Today is the feast of St. Matilda (also spelled Mathilda), a saint who was also a wife and mother. At first glance, Matilda doesn’t have a lot in common with your average modern wife and mom: she was born into nobility and wealth in the 10th century, became the Queen of Germany, her son Otto I became Holy Roman Emperor, her daughters both married kings, and her youngest, Bruno, was canonized a saint.
But if you look closely at her life there is a lot that modern moms can learn from Matilda’s example.
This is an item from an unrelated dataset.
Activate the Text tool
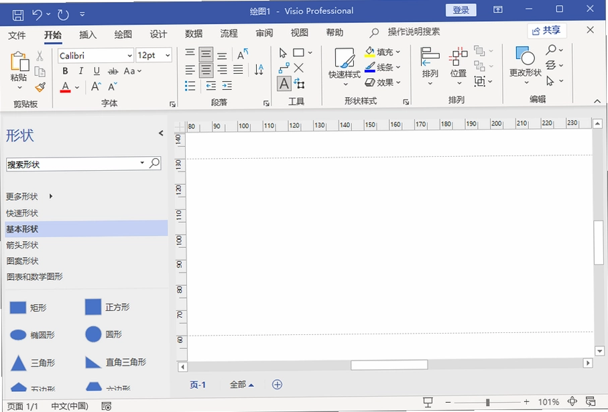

She was a woman of virtue.
Even though she was beautiful, wealthy and powerful, Matilda was most known for her goodness. Whatever her responsibilities were at a given time, she devoted herself to them. Rather than getting caught up in the trappings of her wealth and power, Matilda used what she had to serve others. She fed the hungry, visited the sick, tried to convert sinners, and founded convents and monasteries. As soon as she died, people venerated her as a saint because of her faith and virtue. This is one of the things I find most impressive; she was revered not for being Queen, but for being a saint.
She was devoted to her vocation.
Not much is said about her marriage, except that she and Henry were of the same mind when it came to her works of generosity and piety, but even that little bit of information offers us a good example! Matilda shows us that a woman’s goodness inspires goodness in others. As she sought to grow in virtue and generosity, her husband did too.
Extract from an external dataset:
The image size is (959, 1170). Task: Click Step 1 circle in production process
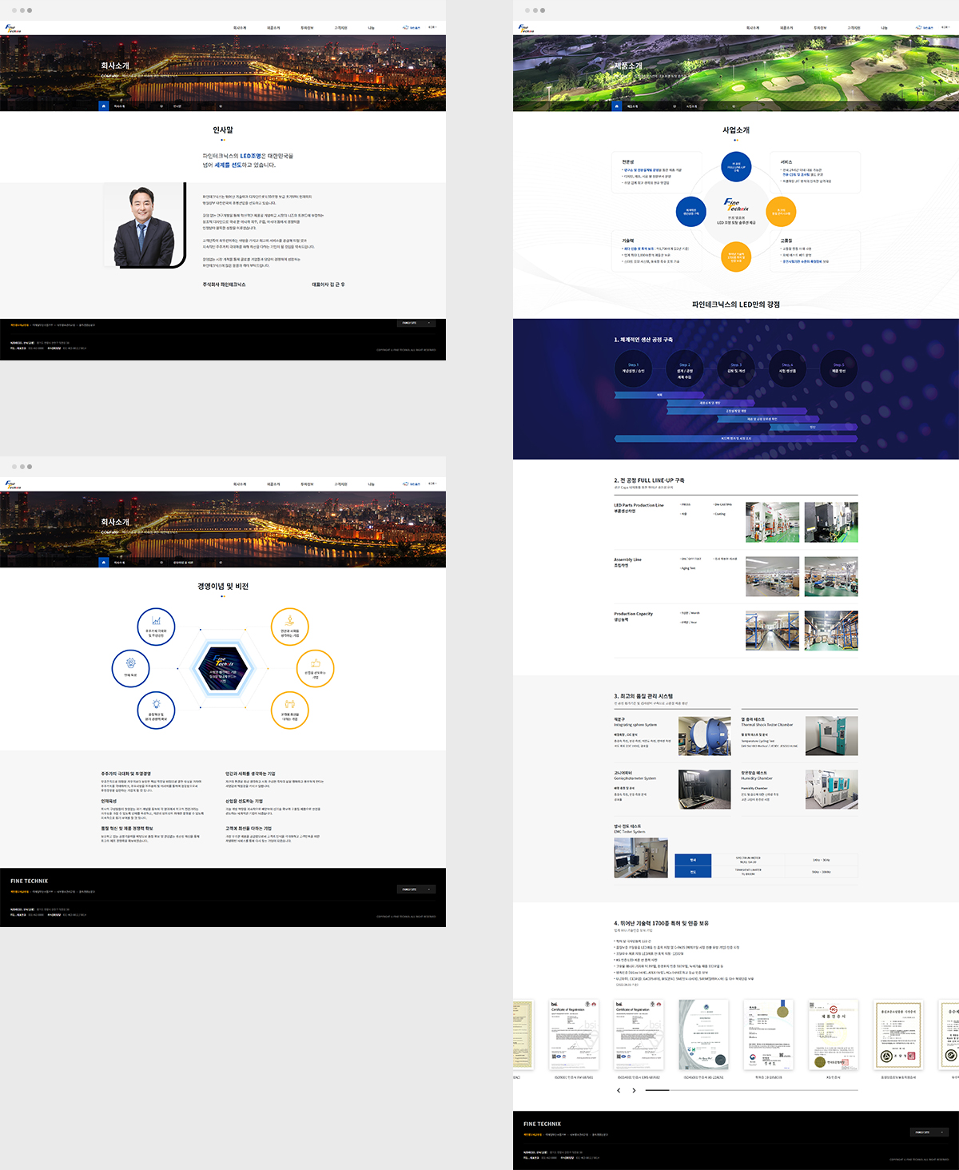[633, 368]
One thing we learn from Matilda is that you never cease being a mother, even after your children are all grown. She used her influence to encourage her children to rule wisely and to intercede for the sake of peace. She even forgave her two grown sons who, tired of her extravagant generosity, accused her of stealing from the treasury. This caused her to renounce her wealth and, for all intents and purposes, be exiled to the country. It wasn’t long before her stubborn children needed her again and so they called for her return and begged her forgiveness. (This should be a source of consolation for any mothers who are at odds with their adult children.)
She was rooted in prayer.
Matilda was, undoubtedly, a busy woman, her days filled with caring for her husband and children and also seeing to the needs of the poor, but she didn’t allow those things to keep her from prayer. One of my favorite stories from Matilda’s life is that she was known to sneak out late at night and go to the church to pray before the Blessed Sacrament. If there’s anything all moms can relate to, it’s getting up in the wee hours of the morning! Matilda inspires us to use that time – whether its nursing babies or soothing sick kids – in prayer for those we love.
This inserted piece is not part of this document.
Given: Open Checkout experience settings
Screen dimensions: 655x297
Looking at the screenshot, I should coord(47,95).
Don’t you just love the gift of saints?! Here we are, more than a thousand years later, and the goodness and holiness of one woman offers witness and encouragement to modern wives and mothers. Our circumstances may be different, but our mission is the same. St. Matilda, pray for us!
(Side note: The Melkite Greek Catholic Church in Aleppo, Syria, took St. Matilda as their patroness. On this, their patronal feast, please join me in praying for Catholics in Syria.)